Besonders die lebendige Sprache und das geschickte Springen zwischen den unterschiedlichen Handlungssträngen haben mich regelrecht an das Buch gefesselt. Nina Pauer versteht es auf eine wunderbare Weise, die Lebensgeschichte der Hauptpersonen mit fachlichen Informationen anzureichern. Dabei ist sie nie belehrend, sondern schreibt er reflektierend. Ihre eingestreuten Fragen regen zum Nachdenken über das eigene Kommunikationsverhalten an und haben bei mir bewirkt, über meine eigene Nutzung von Twitter, Facebook und Co. nachzudenken.
Auch ich bin während der Lektüre nachdenklich geworden. Muss ich wirklich jeden Moment mit meinen Kontakten in den sozialen Netzwerken teilen? Muss ich wirklich jedes Tor meiner Dortmunder Borussia mit einem “Jaaaaaaaa, Robert Lewandowski/Marco Reus/Mario Götze 1:0/2:0/3:0 #BVB” in die Weiten von Twitter posaunen?

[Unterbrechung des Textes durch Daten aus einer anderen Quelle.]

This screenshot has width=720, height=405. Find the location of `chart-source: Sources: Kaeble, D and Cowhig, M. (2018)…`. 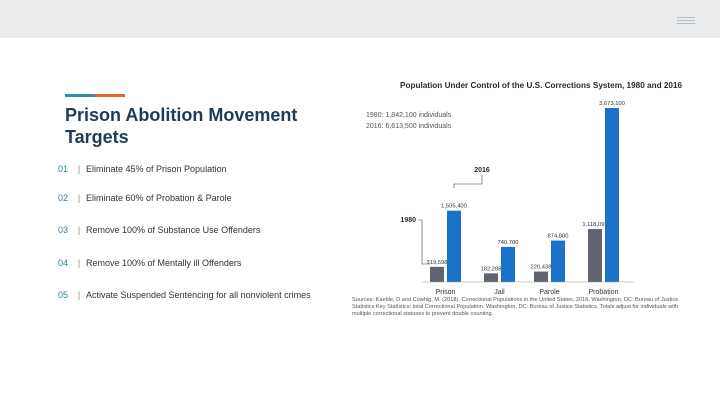

chart-source: Sources: Kaeble, D and Cowhig, M. (2018)… is located at coordinates (516, 307).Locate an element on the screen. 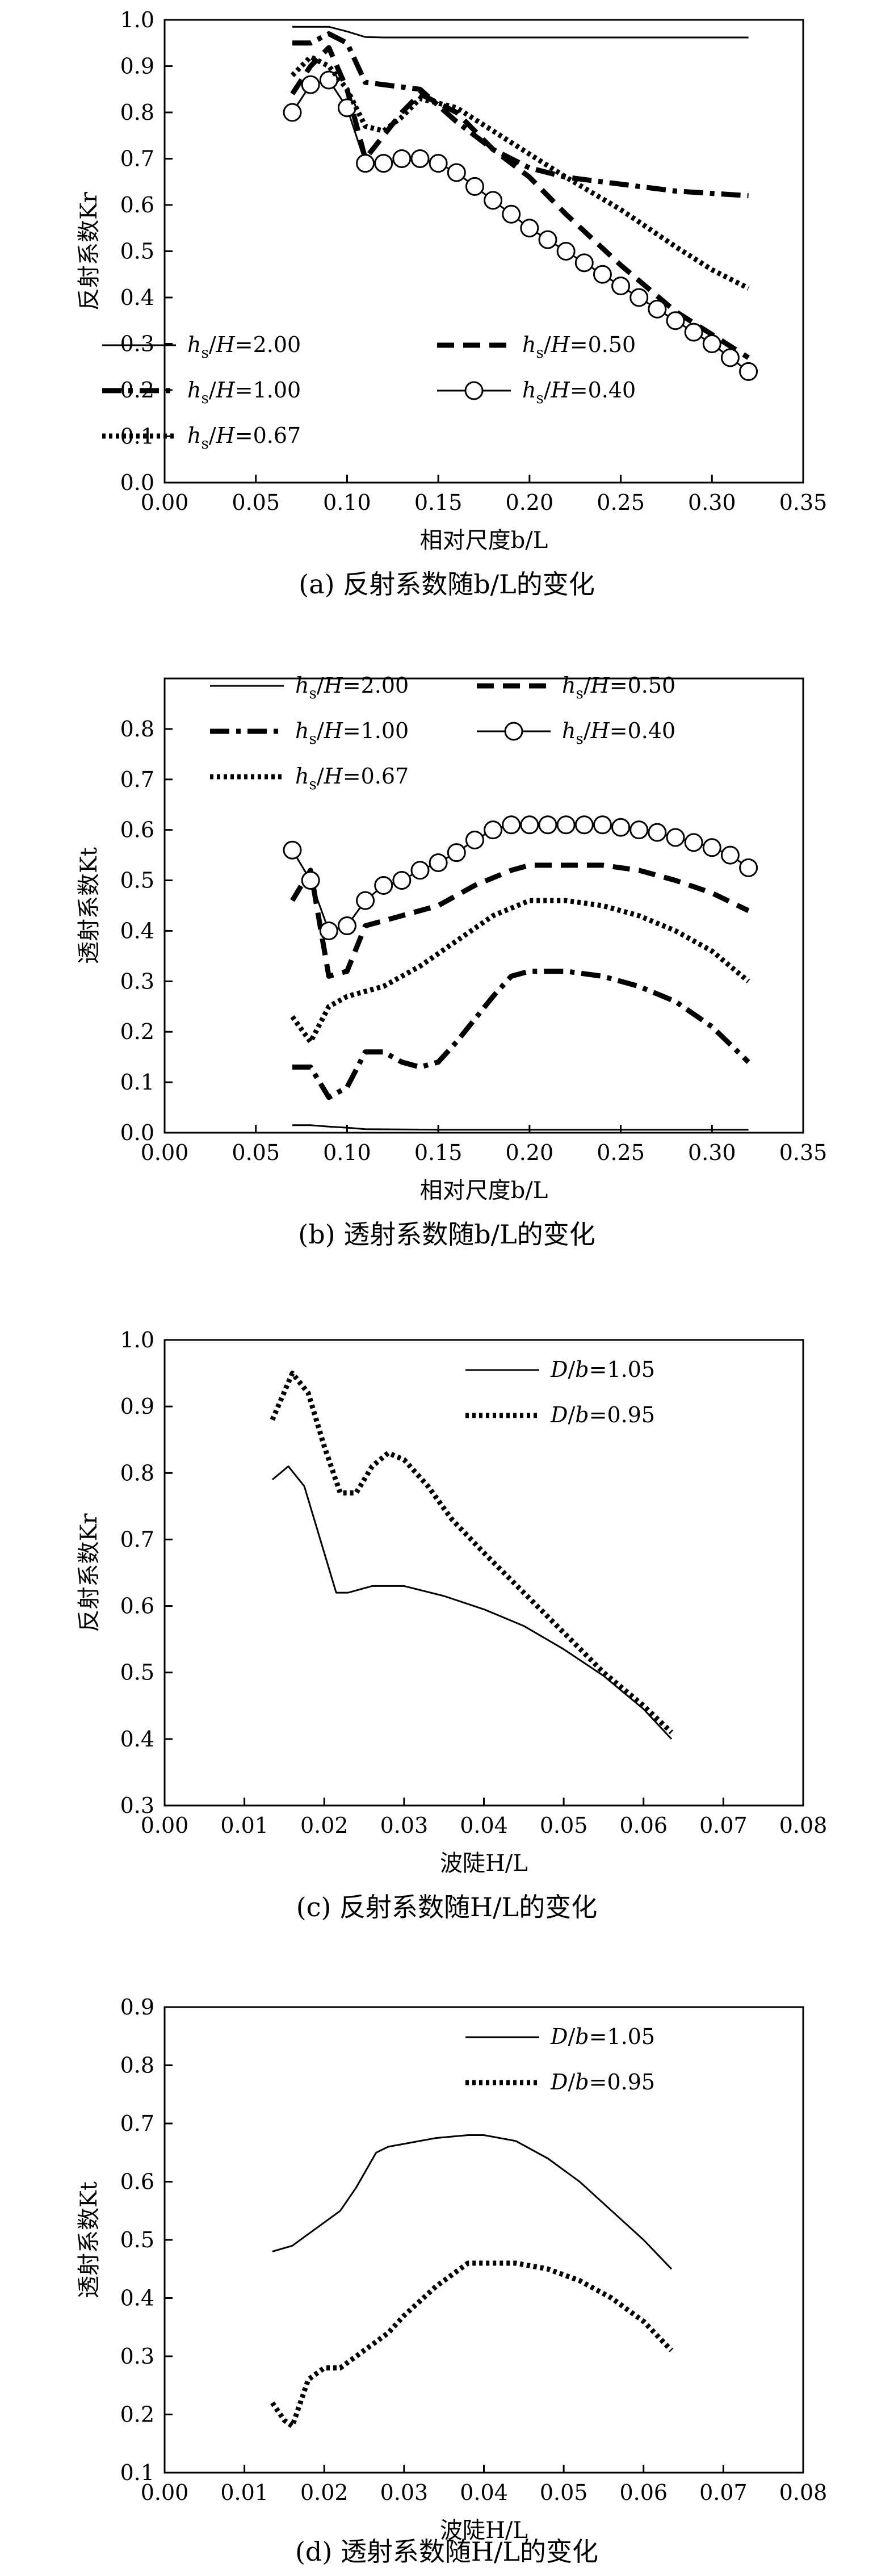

Muss ich jedes Mittagessen in der Kantine fotografieren und auf Instagram als #foodporn taggen? Und ist es wirklich relevant, meine Facebook-“Freunde” mit im real life im Prinzip irrelevanten Informationen (“An der Fleischtheke ist die Schlange soooo lang”) zuzumüllen?
20. Februar 2013 um 13:40
Du denkst ganz richtig nach.
Mir fällt immer auf, dass ich Nichtigkeiten, mit der ich meine reale (analoge) Umgebung niemals langweilen möchte, durchaus auf Twitter teilen kann.
Eigentlich muss man nicht als ins soziale Netz ausposaunen.
LG
Sabienes
26. Februar 2013 um 23:16
Wenn ich mir meine Timeline ansehen, faellt mir an mir selbst wenig auf, aber die taeglichen Mittagessenposter kenne ich auch… andererseits, vielleicht finden die es seltsam, dass ich ueber Buecher schreibe, also vielleicht doch alles je nach Sichtweise.
Interessant ist das Thema auf jeden Fall.